Then I drove from home to the mall for a Hallmark post, to the camera store to rent a lens for today’s music studio shoot, then to daycare to get Des, and then tried to figure out what to do with him until our friend was coming over for dinner, and Cassidy and Scarlet were to come home from the dentist. I drove on mountain roads, the radio coming in and out, and “Comfortably Numb” came on. I guess it’s obvious I like using song lyrics or songs as blog post titles as often as I can.
Maybe by now you’ve seen that meme of the four-year-old Syrian girl facing the photojournalist with her arms in surrender, because she thought the camera was a gun. I didn’t share the photo and I didn’t fact-check it, but I knew it was too real.
My older sister and I always say we have the same heart. We are over feelings and squishy feelings and sensitive feelings. We are love feelings and overwhelming feelings and feelings so big, you just know you can either change the trajectory of the world, or be crushed by it all. We’re different too. Through years of learning, she has unblocked herself. She can channel her feelings into pretty serious physical awesomeness. And other things. I can unblock myself, sometimes by choice, and many times by force. It just happens. It’s the force of the world and the bravery it takes to walk in it. Sometimes I’m still so blocked, because I just can’t. Sometimes I’m so unblocked, because I just can’t not. And I wouldn’t want to, anyway.
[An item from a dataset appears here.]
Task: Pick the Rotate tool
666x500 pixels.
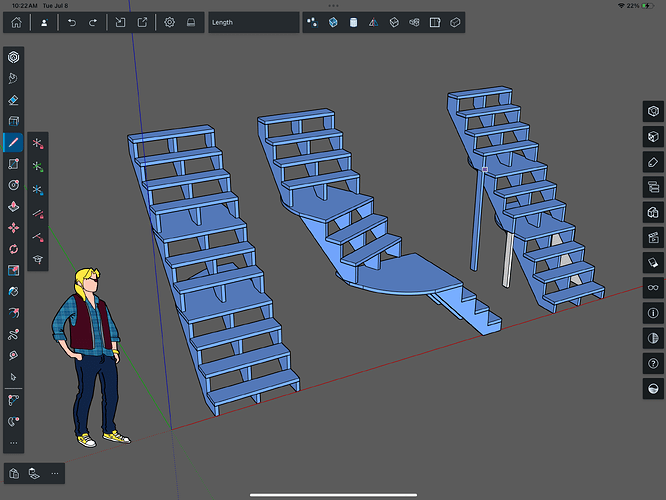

There is nothing glamorous, sexy or super-heroic about withholding your feelings. There’s nothing sexy, glamorous, or super-heroic about blocking love. It’s not that I don’t or I won’t, but sometimes I can’t. It’s too much. I’m afraid if I start, I won’t be able to stop. Falling. Crying. Loving. Breathing. I don’t even know. I’m so moved, though, by nearly everything. And I sometimes have to sit in paralyzed silence. And when the world feels like it’s falling apart, I have to remind myself that it’s not. And when I feel like I’m falling apart, I have to remind myself that I’m not. This could be about the Syrian girl. Or Paris. Or Russian jets and school shootings. And love and messy stuff. Parenting and photography and dreams and sadness and laughter. It’s about everything, but mostly about squishy hearts and squishy feelings and squishy love. The squishiest.
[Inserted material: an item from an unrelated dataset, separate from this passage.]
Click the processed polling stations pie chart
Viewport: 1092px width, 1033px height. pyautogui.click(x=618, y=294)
Then I think of little Scarlet, who is far braver than I am, and so much more whole. And the way she learns one of the few things I can do freely – photography. She doesn’t block or withhold. She can do things, and she can’t not do them. It’s so fascinating to see what comes out of her camera, and to imagine what will be there for years to come. She told me I could share these with you – all taken by her. She also wants me to print out all 504 photos she took and she wants to bring them to first grade for “Sharing Day.” I told her that might take two full days of school. She said, “That’s cool.” And it is.